23. The argument for the funders boiled down in essence to the proposition that it is not appropriate to direct them to pay costs on the indemnity basis if they have themselves been guilty of no discreditable conduct or conduct which can be criticised. Even on the assumption that the funders were guilty of no conduct which can properly be criticised, and I accept that they did nothing discreditable in the sense of being morally reprehensible or even improper, this argument suffers from two fatal defects, both of which were identified by the judge. First, it overlooks that the conduct of the parties is but one factor to be taken into account in the overall evaluation. Second, it looks at the question from only one point of view, that of the funder. As the judge pointed out at para 125, it ignores the character of the action which the funder has funded and its effect on the defendants.

24 . The argument is yet further flawed in that it assumes that the funder is responsible only for his own conduct. This too is incorrect. As the judge pointed out at para 60, where conduct comes into consideration in this context, the successful party is afforded a more generous basis for assessing which of his costs should be paid by his opponent because of the way in which the latter, or those in his camp, have acted. Thus as the judge pointed out at para 118, a litigant may find himself liable to pay indemnity costs on account of the conduct of those whom he has chosen to engage—eg lawyers, or experts, which experts may themselves have been chosen by the lawyers, or the conduct of those whom he has chosen to enlist, eg witnesses, even though he is not personally responsible for it.

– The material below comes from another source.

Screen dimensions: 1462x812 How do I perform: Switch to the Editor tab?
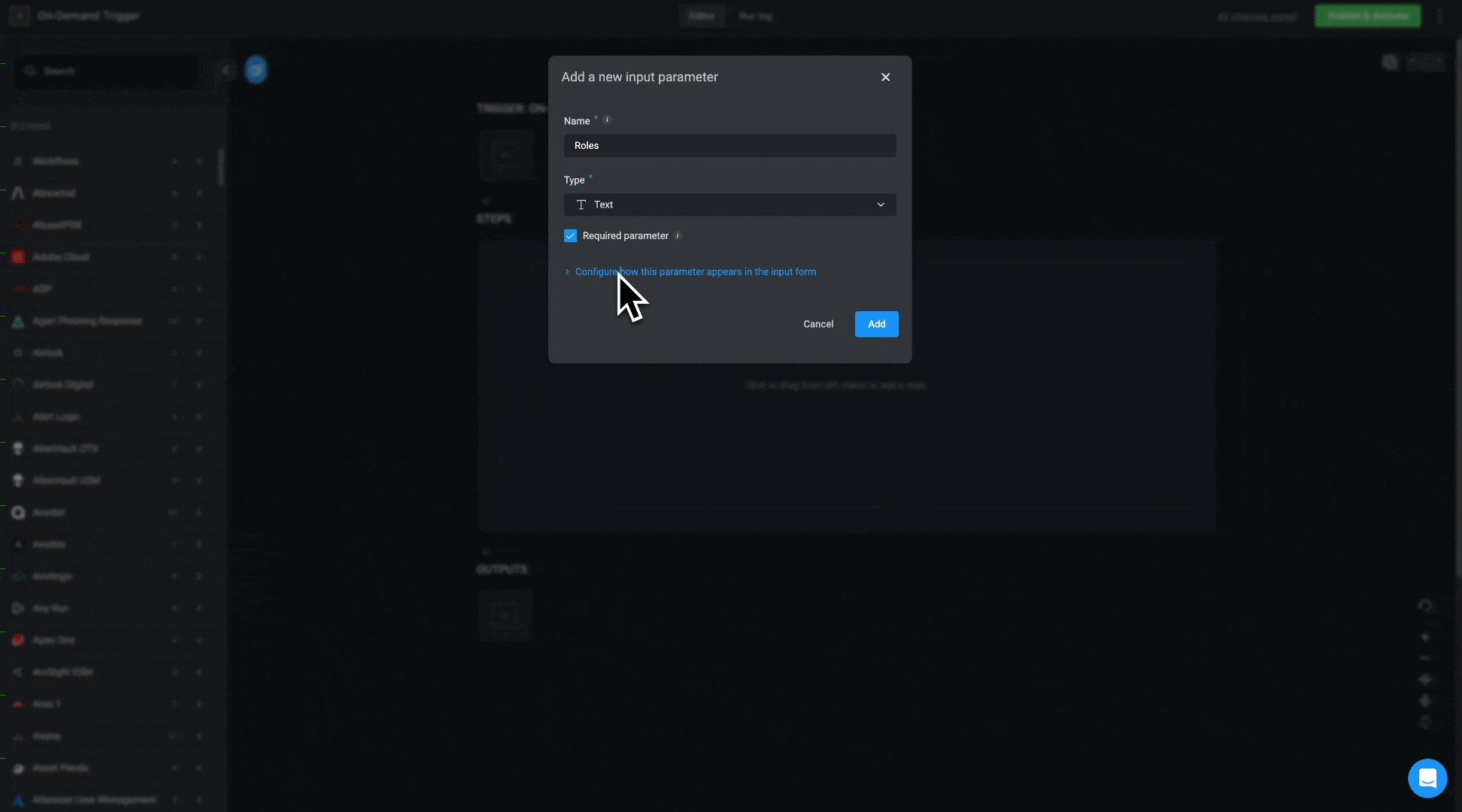701,16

The position of the funder is directly analogous. The funder is seeking to derive financial benefit from pursuit of the claim just as much as is the funded claimant litigant, and there can be no principled reason to draw a distinction between them in this regard. I also agree with Mr Waller that the analysis here is not dependent upon rules of agency—expert and factual witnesses are not agents of the party on whose behalf they give evidence any more than they are agents of the funder. The principle is a broader principle of justice.

Deployment of lawyers, experts and other witnesses is a necessary part of bringing the claim to a successful conclusion for the benefit of the litigant, and it is equally a necessary part of bringing it to a successful conclusion for the benefit of the funder. The funder chooses which claims to back, whereas, as the judge rightly observed at para 125, a defendant does not choose by whom to be sued, or in what manner. The judge continued: “If, then, the funder’s witnesses turn out to be liars or the litigation is conducted unreasonably, so that the court awards costs on an indemnity scale, it is just and equitable that the funder should pay on that scale.” I agree. I can see no principled basis upon which the funder can dissociate himself from the conduct of those whom he has enabled to conduct the litigation and upon whom he relies to make a return on his investment.   …

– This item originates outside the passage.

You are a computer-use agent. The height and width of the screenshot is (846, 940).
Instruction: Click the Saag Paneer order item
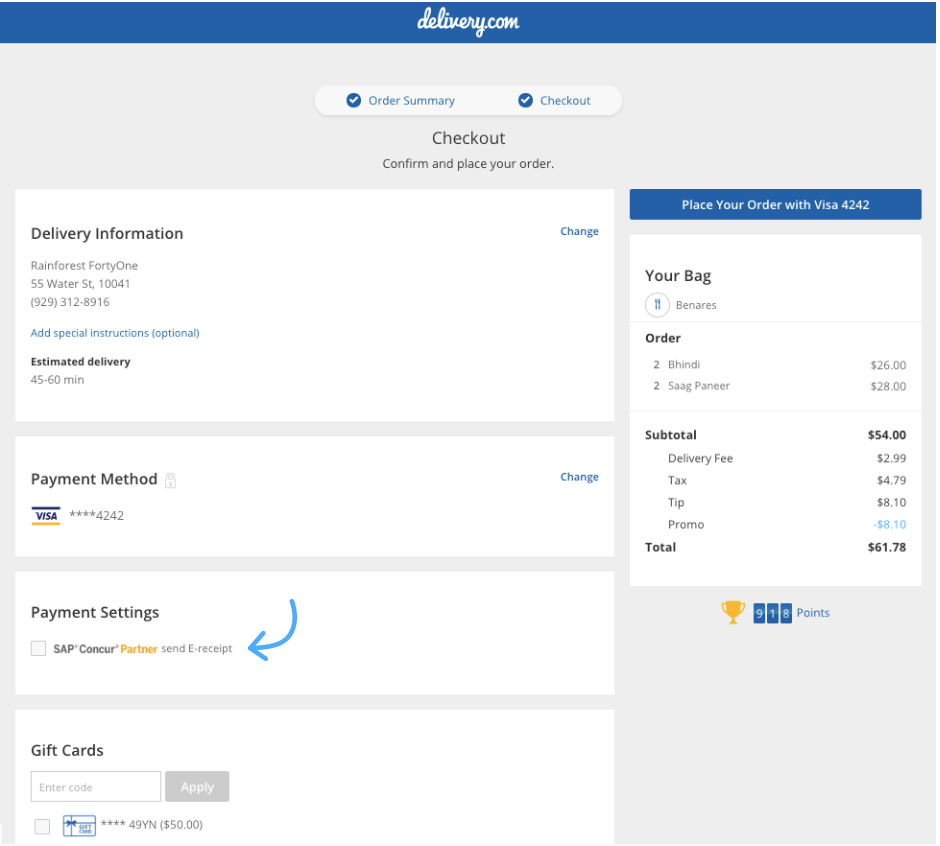click(700, 386)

27.  However I particularly agree with and wish to associate myself with the judge’s general approach, which is to emphasise that the derivative nature of a commercial funder’s involvement should ordinarily lead to his being required to contribute to the costs on the basis upon which they have been assessed against those whom he chose to fund. That is not to say that there is an irrebuttable presumption that that will be the outcome, but rather that that is the outcome which will ordinarily, in the nature of things, be just and equitable…

I also agree with the judge when he said, at para 129:

“I entertain some doubt that my decision will send an unacceptable chill through the litigation funding industry, whose aim is not to finance hopeless cases but those with strong merits. If it serves to cause funders and their advisors to take rigorous steps short of champerty, ie behaviour likely to interfere with the due administration of justice—particularly in the form of rigorous analysis of law, facts and witnesses, consideration of proportionality and review at appropriate intervals—to reduce the occurrence of the sort of circumstances that caused me to order indemnity costs in this case, that is an advantage and in the public interest.”    …

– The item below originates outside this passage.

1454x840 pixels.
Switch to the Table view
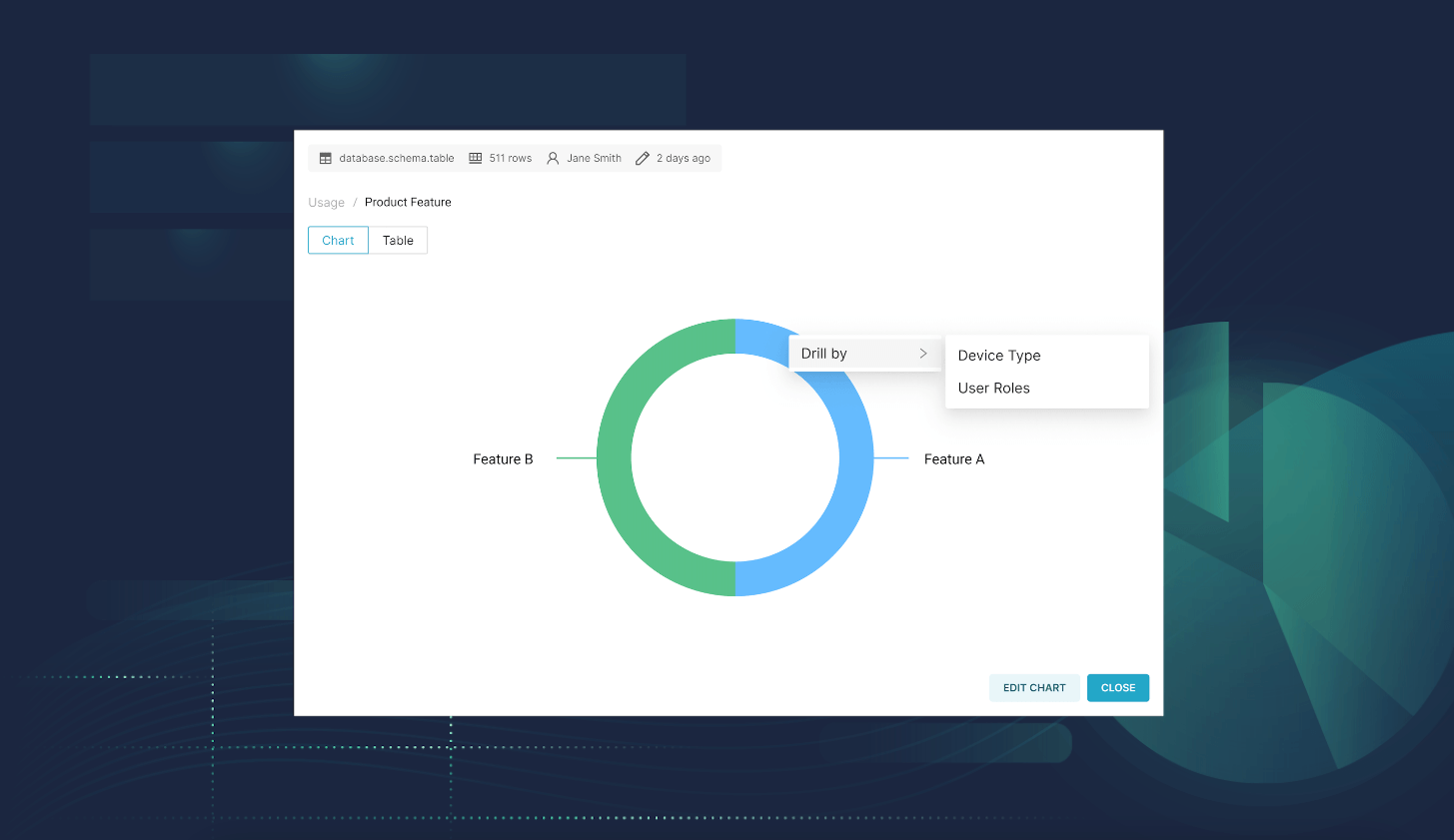tap(398, 241)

28.  For my part I am sceptical about the argument deployed here by the funders that the imposition of a requirement to pay costs on an indemnity basis will have an adverse impact upon access to justice. I do not myself think that commercial funders are greatly motivated by the need to promote access to justice, and nor do I suggest that they should be. They are, as it seems to me, making an investment and are motivated by largely commercial considerations. Those whose money they invest would no doubt be aggrieved if it were otherwise. However in so far as the argument has any traction, it has I consider been resolved by the decision of this court in Arkin v Borchard Lines (No 2) [2005] 1 WLR 3055 . …

The solution fashioned by this court was the Arkin cap. We are not on this appeal asked to revisit that decision. I understand that some consider the solution thus adopted to be over-generous to commercial funders, but that is a debate for another day upon which I express no view.